I am in the process of writing some scripts to clean up some data. Because we cannot replicate the production database we had to somehow manually load some test data in two tables with the same structure and same data distribution as the one in production.
We use PostgreSQL 12.8
The tables are huge and it took a lot of effort to populate those two tables. In order to accelerate the inserts we dropped all indexes in both tables. At the end of the load when wanting to recreate the indexes back we find out that by accident some data was loaded twice.

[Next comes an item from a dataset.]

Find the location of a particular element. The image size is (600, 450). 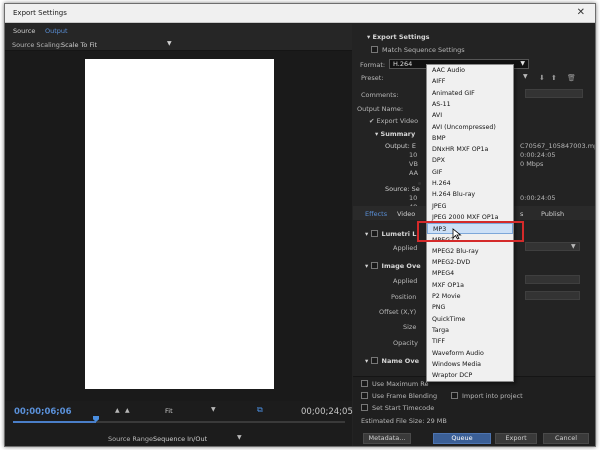

export-video-checkbox: ✔ Export Video is located at coordinates (394, 121).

Say our tables look like this:
table_1: table_2:
id id value
---- --------------
1 id-1 1 id-1 v-1
2 id-1 2 id-1 v-2
3 id-2 3 id-1 v-3
4 id-2 4 id-1 v-4
5 id-3 5 id-2 v-5
6 id-2 v-6
7 id-2 v-7
8 id-2 v-8
9 id-3 v-9
10 id-3 v-10
As you can see in table_1
row numbers 2) and 4) are duplicates. We would like to replace them with something else; say id-4
and id-5
. It does not matter how we compute the new ID, it just have to be unique. It can be anything even id-1-dedup
and id-2-dedup
but is very important half of the duplicated ids in table_2
to get the same fix. After applying the fix I would like our two tables to look like below:
table_1: table_2:
id id value
---- --------------
1 id-1 1 id-1 v-1
2 id-4 2 id-1 v-2
3 id-2 3 id-4 v-3
4 id-5 4 id-4 v-4
5 id-3 5 id-2 v-5
6 id-2 v-6
7 id-5 v-7
8 id-5 v-8
9 id-3 v-9
10 id-3 v-10
Which row has gets the new ID is irrelevant we just want to eliminate duplicates from table_1
and reflect the change in table_2
. Pity merge statement is not available in PostgreSQL 12.8
Deleting the data and reinserting it is not really an option because there it was a lot of work to populate value
columns and we'd only do this if no other clever way.
Thank you in advance.
CodePudding user response:
The approach I would take would be to add a serial column to the two tables. You can then run the following updates:
WITH cte as
(SELECT serial_col, row_number() over(partition by id) as rn
FROM table_1)
UPDATE table_1
SET id = table_1.id || '-dup'
FROM cte
WHERE cte.serial_col = table_1.serial_col AND cte.rn = 2;
and
WITH cte as
(SELECT serial_col, row_number() over(partition by id) as rn
FROM table_2)
UPDATE table_2
SET id = table_2.id || '-dup'
FROM cte
WHERE cte.serial_col = table_2.serial_col AND cte.rn > 2;
Note this presupposes that you just have duplicates and no triplicates.
After running the updates you can drop the serial columns if necessary.